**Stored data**
#####

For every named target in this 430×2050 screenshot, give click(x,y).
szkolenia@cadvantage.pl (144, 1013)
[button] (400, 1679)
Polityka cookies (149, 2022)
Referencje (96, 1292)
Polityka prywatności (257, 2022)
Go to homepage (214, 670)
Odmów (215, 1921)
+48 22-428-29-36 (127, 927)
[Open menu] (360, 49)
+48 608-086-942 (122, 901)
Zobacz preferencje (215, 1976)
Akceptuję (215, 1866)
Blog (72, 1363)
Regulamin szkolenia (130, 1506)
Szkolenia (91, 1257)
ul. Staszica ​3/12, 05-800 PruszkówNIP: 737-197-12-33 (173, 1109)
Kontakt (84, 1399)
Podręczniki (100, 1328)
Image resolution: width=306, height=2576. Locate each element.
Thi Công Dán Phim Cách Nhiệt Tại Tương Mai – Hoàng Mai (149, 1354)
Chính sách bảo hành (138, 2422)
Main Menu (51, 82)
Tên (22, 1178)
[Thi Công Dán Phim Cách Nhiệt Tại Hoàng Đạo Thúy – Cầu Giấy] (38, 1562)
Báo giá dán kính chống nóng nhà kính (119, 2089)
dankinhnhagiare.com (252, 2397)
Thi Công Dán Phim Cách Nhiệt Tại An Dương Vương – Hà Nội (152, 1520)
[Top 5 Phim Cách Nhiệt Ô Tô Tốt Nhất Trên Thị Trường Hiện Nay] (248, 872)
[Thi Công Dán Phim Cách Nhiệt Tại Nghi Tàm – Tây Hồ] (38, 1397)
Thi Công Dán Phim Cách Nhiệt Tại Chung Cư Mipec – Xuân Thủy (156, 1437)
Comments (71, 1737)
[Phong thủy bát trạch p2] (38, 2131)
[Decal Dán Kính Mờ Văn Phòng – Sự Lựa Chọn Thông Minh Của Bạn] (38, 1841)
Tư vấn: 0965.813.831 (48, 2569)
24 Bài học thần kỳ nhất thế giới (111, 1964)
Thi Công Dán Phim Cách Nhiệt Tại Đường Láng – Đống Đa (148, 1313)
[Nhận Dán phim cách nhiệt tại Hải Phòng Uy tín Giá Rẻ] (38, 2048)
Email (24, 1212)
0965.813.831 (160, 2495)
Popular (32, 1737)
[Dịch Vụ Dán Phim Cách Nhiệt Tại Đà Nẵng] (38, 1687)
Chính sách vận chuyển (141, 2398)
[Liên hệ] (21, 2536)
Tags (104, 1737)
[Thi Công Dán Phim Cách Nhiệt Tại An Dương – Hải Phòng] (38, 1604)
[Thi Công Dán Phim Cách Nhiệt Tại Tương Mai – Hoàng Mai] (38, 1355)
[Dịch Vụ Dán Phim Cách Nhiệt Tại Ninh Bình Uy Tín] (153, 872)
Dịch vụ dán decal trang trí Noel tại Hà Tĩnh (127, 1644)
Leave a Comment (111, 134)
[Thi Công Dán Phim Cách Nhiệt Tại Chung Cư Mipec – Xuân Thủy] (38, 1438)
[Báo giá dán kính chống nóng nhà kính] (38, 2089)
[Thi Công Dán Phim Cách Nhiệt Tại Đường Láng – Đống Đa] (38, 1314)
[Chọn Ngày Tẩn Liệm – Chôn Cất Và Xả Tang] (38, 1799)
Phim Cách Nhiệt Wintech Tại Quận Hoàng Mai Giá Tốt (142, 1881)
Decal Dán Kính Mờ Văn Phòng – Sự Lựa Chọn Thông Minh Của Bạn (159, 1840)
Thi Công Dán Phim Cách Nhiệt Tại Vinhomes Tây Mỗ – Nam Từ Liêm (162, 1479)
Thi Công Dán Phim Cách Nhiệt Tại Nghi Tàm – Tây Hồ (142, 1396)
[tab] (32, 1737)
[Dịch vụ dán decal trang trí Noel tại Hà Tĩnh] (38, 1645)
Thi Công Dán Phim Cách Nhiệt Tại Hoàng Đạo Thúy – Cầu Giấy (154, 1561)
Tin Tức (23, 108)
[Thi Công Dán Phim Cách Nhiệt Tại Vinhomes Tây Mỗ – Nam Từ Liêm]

#####

Every record above is to be written out exactly.

For every named target in this 430×2050 screenshot, give click(x,y).
szkolenia@cadvantage.pl (144, 1013)
[button] (400, 1679)
Polityka cookies (149, 2022)
Referencje (96, 1292)
Polityka prywatności (257, 2022)
Go to homepage (214, 670)
Odmów (215, 1921)
+48 22-428-29-36 (127, 927)
[Open menu] (360, 49)
+48 608-086-942 (122, 901)
Zobacz preferencje (215, 1976)
Akceptuję (215, 1866)
Blog (72, 1363)
Regulamin szkolenia (130, 1506)
Szkolenia (91, 1257)
ul. Staszica ​3/12, 05-800 PruszkówNIP: 737-197-12-33 (173, 1109)
Kontakt (84, 1399)
Podręczniki (100, 1328)
Image resolution: width=306, height=2576. Locate each element.
Thi Công Dán Phim Cách Nhiệt Tại Tương Mai – Hoàng Mai (149, 1354)
Chính sách bảo hành (138, 2422)
Main Menu (51, 82)
Tên (22, 1178)
[Thi Công Dán Phim Cách Nhiệt Tại Hoàng Đạo Thúy – Cầu Giấy] (38, 1562)
Báo giá dán kính chống nóng nhà kính (119, 2089)
dankinhnhagiare.com (252, 2397)
Thi Công Dán Phim Cách Nhiệt Tại An Dương Vương – Hà Nội (152, 1520)
[Top 5 Phim Cách Nhiệt Ô Tô Tốt Nhất Trên Thị Trường Hiện Nay] (248, 872)
[Thi Công Dán Phim Cách Nhiệt Tại Nghi Tàm – Tây Hồ] (38, 1397)
Thi Công Dán Phim Cách Nhiệt Tại Chung Cư Mipec – Xuân Thủy (156, 1437)
Comments (71, 1737)
[Phong thủy bát trạch p2] (38, 2131)
[Decal Dán Kính Mờ Văn Phòng – Sự Lựa Chọn Thông Minh Của Bạn] (38, 1841)
Tư vấn: 0965.813.831 (48, 2569)
24 Bài học thần kỳ nhất thế giới (111, 1964)
Thi Công Dán Phim Cách Nhiệt Tại Đường Láng – Đống Đa (148, 1313)
[Nhận Dán phim cách nhiệt tại Hải Phòng Uy tín Giá Rẻ] (38, 2048)
Email (24, 1212)
0965.813.831 (160, 2495)
Popular (32, 1737)
[Dịch Vụ Dán Phim Cách Nhiệt Tại Đà Nẵng] (38, 1687)
Chính sách vận chuyển (141, 2398)
[Liên hệ] (21, 2536)
Tags (104, 1737)
[Thi Công Dán Phim Cách Nhiệt Tại An Dương – Hải Phòng] (38, 1604)
[Thi Công Dán Phim Cách Nhiệt Tại Tương Mai – Hoàng Mai] (38, 1355)
[Dịch Vụ Dán Phim Cách Nhiệt Tại Ninh Bình Uy Tín] (153, 872)
Dịch vụ dán decal trang trí Noel tại Hà Tĩnh (127, 1644)
Leave a Comment (111, 134)
[Thi Công Dán Phim Cách Nhiệt Tại Chung Cư Mipec – Xuân Thủy] (38, 1438)
[Báo giá dán kính chống nóng nhà kính] (38, 2089)
[Thi Công Dán Phim Cách Nhiệt Tại Đường Láng – Đống Đa] (38, 1314)
[Chọn Ngày Tẩn Liệm – Chôn Cất Và Xả Tang] (38, 1799)
Phim Cách Nhiệt Wintech Tại Quận Hoàng Mai Giá Tốt (142, 1881)
Decal Dán Kính Mờ Văn Phòng – Sự Lựa Chọn Thông Minh Của Bạn (159, 1840)
Thi Công Dán Phim Cách Nhiệt Tại Vinhomes Tây Mỗ – Nam Từ Liêm (162, 1479)
Thi Công Dán Phim Cách Nhiệt Tại Nghi Tàm – Tây Hồ (142, 1396)
[tab] (32, 1737)
[Dịch vụ dán decal trang trí Noel tại Hà Tĩnh] (38, 1645)
Thi Công Dán Phim Cách Nhiệt Tại Hoàng Đạo Thúy – Cầu Giấy (154, 1561)
Tin Tức (23, 108)
[Thi Công Dán Phim Cách Nhiệt Tại Vinhomes Tây Mỗ – Nam Từ Liêm]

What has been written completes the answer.